[Problem requirements] Lines before the one holding "Given: Click Toggle Switches / Modes button" are not wanted. Please copy that line and everything after it to the end of the records, exactly, skipping pictures.

[Data section]
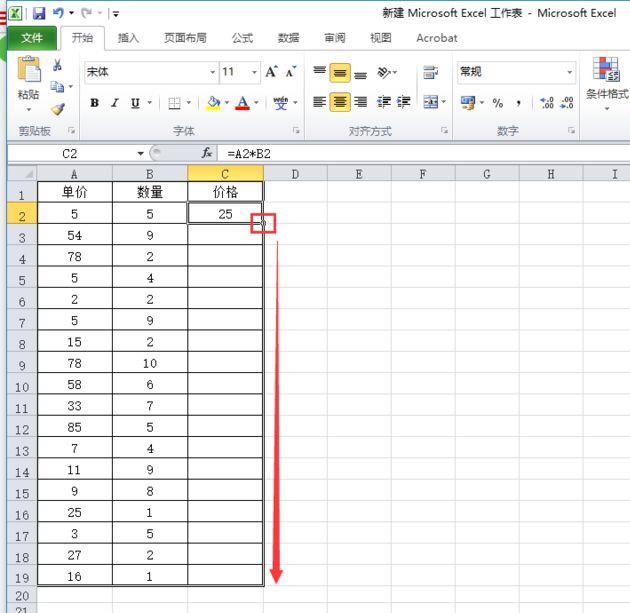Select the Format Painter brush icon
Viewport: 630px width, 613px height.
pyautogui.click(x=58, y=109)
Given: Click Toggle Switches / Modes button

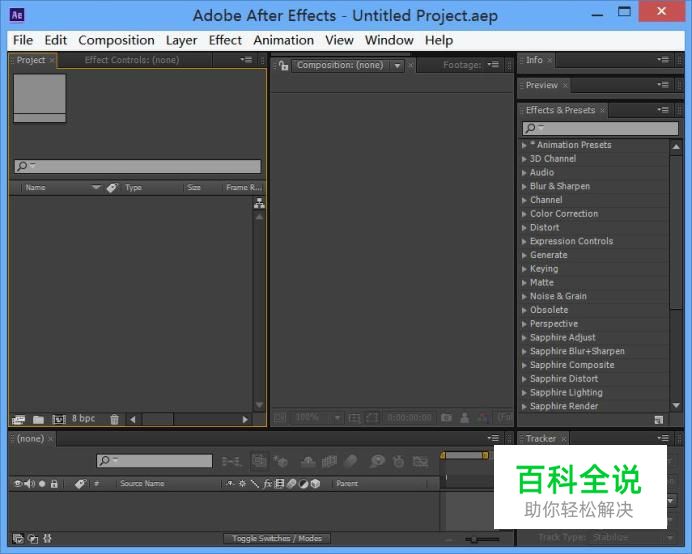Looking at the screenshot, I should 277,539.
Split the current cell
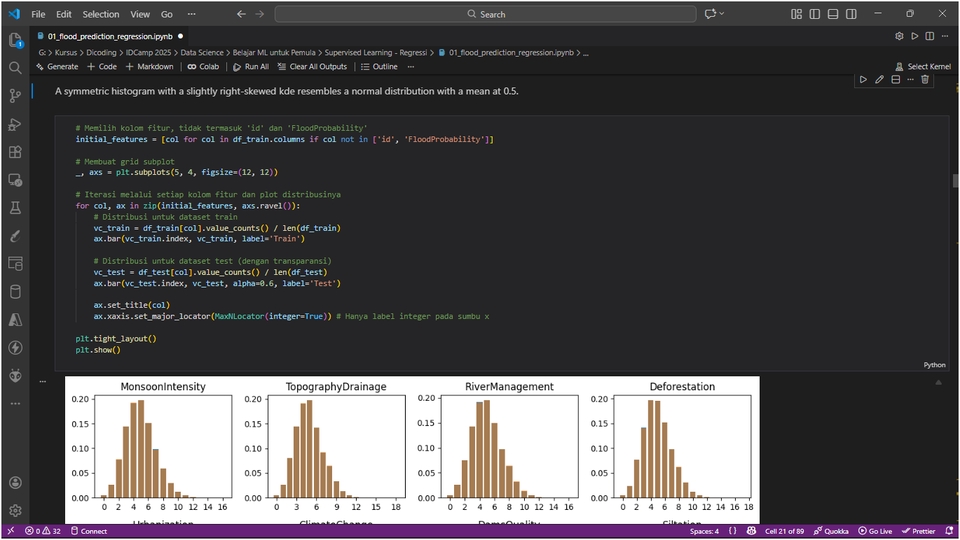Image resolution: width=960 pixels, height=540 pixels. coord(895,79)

[Response to the task]
Given: Click Toggle Switches / Modes button

Looking at the screenshot, I should 277,539.
Split the current cell
Image resolution: width=960 pixels, height=540 pixels. coord(895,79)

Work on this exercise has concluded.